Your task: Please set down the lines below exactly. Begin at the line that contains "Expand the Multitareas", and stop after the last line of the records.

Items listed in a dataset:
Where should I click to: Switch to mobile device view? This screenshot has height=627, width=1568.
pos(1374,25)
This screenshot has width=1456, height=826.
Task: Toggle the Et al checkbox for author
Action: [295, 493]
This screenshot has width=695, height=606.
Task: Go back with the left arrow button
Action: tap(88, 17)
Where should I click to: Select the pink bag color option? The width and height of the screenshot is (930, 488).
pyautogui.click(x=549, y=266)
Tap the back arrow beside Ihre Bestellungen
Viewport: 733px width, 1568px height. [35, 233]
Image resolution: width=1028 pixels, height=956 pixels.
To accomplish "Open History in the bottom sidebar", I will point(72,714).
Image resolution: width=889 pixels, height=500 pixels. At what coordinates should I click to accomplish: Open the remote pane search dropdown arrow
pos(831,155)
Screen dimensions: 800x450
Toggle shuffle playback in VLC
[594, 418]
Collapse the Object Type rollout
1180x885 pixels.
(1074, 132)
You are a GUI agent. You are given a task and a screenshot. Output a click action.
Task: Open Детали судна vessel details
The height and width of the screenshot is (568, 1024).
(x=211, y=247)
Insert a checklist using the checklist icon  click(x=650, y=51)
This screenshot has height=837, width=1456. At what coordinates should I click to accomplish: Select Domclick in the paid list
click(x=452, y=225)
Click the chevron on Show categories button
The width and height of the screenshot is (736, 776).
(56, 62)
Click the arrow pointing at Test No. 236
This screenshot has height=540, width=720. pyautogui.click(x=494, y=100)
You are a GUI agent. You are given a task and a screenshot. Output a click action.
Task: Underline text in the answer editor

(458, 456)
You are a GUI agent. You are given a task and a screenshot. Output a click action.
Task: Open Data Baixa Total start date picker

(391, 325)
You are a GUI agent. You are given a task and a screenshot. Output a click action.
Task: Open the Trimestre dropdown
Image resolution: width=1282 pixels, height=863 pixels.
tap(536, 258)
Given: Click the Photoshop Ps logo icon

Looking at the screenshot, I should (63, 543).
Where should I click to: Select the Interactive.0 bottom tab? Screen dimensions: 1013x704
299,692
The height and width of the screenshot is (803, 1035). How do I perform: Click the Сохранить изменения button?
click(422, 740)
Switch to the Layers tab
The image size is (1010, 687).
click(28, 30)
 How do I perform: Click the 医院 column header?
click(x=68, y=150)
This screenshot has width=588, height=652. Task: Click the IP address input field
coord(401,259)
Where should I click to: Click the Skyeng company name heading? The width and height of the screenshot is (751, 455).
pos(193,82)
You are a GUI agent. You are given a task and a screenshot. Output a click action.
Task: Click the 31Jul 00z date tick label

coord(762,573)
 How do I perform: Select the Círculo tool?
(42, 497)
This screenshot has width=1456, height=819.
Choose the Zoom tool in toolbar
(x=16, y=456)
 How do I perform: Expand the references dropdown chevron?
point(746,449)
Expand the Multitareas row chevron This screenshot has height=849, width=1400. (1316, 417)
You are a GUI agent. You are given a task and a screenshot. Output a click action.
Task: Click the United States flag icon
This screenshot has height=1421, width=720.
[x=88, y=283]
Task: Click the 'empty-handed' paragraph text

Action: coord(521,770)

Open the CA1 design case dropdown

Written response:
Expand the Multitareas row chevron This screenshot has height=849, width=1400. (1316, 417)
You are a GUI agent. You are given a task and a screenshot. Output a click action.
Task: Click the United States flag icon
This screenshot has height=1421, width=720.
[x=88, y=283]
Task: Click the 'empty-handed' paragraph text

Action: coord(521,770)

Open the CA1 design case dropdown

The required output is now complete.